STF derruba decisão que impedia Rui de exigir dedicação exclusiva de diretores de escolas

Em despacho publicado nesta quinta (11), presidente da Corte, ministro Dias Toffoli, argumenta que medida afetava normalidade da rede

Alexandre Santos
Foto: Divulgação/STF
Foto: Divulgação/STF

 

O presidente do Supremo Tribunal Federal (STF), ministro Dias Toffoli, derrubou uma decisão liminar (provisória) do Tribunal de Justiça da Bahia (TJ-BA) que impedia o governador Rui Costa (PT) de exigir de diretores e vice-diretores de escolas da rede estadual dedicação integral às suas atividades.

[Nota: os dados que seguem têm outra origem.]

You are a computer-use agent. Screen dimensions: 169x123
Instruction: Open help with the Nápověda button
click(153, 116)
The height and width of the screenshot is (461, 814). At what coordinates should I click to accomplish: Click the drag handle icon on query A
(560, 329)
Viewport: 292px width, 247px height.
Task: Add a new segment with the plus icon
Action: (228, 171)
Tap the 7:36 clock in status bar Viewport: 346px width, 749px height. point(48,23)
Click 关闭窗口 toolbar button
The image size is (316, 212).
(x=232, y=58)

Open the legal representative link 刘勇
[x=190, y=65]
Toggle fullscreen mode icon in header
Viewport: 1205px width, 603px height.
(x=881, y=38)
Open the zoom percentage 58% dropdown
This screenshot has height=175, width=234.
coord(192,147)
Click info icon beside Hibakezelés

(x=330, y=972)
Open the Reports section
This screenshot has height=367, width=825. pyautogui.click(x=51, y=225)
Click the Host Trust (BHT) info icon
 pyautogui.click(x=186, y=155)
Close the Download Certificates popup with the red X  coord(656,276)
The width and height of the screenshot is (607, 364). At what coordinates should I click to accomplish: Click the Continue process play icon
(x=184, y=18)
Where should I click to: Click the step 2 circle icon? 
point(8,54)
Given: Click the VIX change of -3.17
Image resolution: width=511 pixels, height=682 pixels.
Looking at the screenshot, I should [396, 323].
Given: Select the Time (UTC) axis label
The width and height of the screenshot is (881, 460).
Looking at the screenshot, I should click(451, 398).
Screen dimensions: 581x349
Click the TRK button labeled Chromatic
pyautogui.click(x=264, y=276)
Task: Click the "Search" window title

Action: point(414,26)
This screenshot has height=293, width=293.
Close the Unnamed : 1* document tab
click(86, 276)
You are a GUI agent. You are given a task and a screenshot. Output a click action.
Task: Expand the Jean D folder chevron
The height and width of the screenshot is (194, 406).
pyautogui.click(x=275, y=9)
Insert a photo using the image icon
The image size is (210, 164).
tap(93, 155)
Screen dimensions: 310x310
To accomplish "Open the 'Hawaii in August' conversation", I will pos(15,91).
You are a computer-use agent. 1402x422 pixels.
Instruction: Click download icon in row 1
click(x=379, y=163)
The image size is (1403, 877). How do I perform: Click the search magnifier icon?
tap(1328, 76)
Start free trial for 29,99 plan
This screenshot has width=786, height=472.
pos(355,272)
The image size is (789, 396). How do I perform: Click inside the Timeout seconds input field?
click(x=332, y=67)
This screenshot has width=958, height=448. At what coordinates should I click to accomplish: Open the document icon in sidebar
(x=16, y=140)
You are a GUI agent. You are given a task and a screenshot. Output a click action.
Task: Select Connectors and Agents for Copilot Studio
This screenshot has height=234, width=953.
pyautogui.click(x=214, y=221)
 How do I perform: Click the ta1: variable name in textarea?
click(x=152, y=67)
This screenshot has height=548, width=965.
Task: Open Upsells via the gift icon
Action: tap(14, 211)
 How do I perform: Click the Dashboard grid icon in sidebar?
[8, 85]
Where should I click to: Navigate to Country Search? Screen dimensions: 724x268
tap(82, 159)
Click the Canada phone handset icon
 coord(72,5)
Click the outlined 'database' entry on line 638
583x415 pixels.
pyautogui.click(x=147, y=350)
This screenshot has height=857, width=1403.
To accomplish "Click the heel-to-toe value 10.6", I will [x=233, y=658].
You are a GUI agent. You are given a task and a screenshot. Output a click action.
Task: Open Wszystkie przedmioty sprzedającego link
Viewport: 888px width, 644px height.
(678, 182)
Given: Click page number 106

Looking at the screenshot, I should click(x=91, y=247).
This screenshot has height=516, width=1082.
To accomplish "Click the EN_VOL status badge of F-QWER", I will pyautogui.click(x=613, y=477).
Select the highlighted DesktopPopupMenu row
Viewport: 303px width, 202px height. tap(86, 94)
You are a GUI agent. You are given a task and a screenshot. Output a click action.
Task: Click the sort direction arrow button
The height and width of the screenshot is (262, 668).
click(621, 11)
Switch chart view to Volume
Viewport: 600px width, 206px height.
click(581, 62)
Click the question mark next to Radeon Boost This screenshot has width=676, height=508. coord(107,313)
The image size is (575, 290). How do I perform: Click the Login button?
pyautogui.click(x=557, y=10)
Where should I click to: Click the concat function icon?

A proibição imposta ao governador é decorrente de um mandado de segurança coletivo impetrado pela APLB-Sindicato, a fim de que a gestão do petista se abstivesse de exonerar dirigentes da gestão escolar entre 2016-2020.

A decisão de Toffoli defere recurso ajuizado pelo governo do Estado.

Em despacho publicado nesta quinta-feira (11), o ministro do STF argumenta que a liminar concedida pelo TJ-BA, contudo, vinha afetando a normalidade da gestão das escolas públicas da Bahia, bem como o exercício das atribuições constitucionais do Poder Executivo local.

“Em razão dessa ordem judicial, alguns dirigentes de escolas têm sido mantidos formalmente à frente delas, mas sem se dedicarem a esse mister, com a necessária exclusividade exigida por lei”, assinala.

O regime funcional de dedicação exclusiva é requisito para o exercício dos cargos e consta da Lei estadual 14.032/2018, que alterou o Estatuto do Magistério do Estado da Bahia.

Para Toffoli, o dispositivo não apresenta qualquer ilegalidade ou excepcionalidade que permita afastar sua aplicação a partir do momento de sua promulgação.

Em sua avaliação, é prerrogativa do chefe do Poder Executivo a livre nomeação de ocupantes de cargos em comissão na administração que exerce, dentre outras funções, as de chefia em unidades escolares “ainda que seus ocupantes tenham sido escolhidos por meio de eleições diretas para o exercício de determinado mandato”.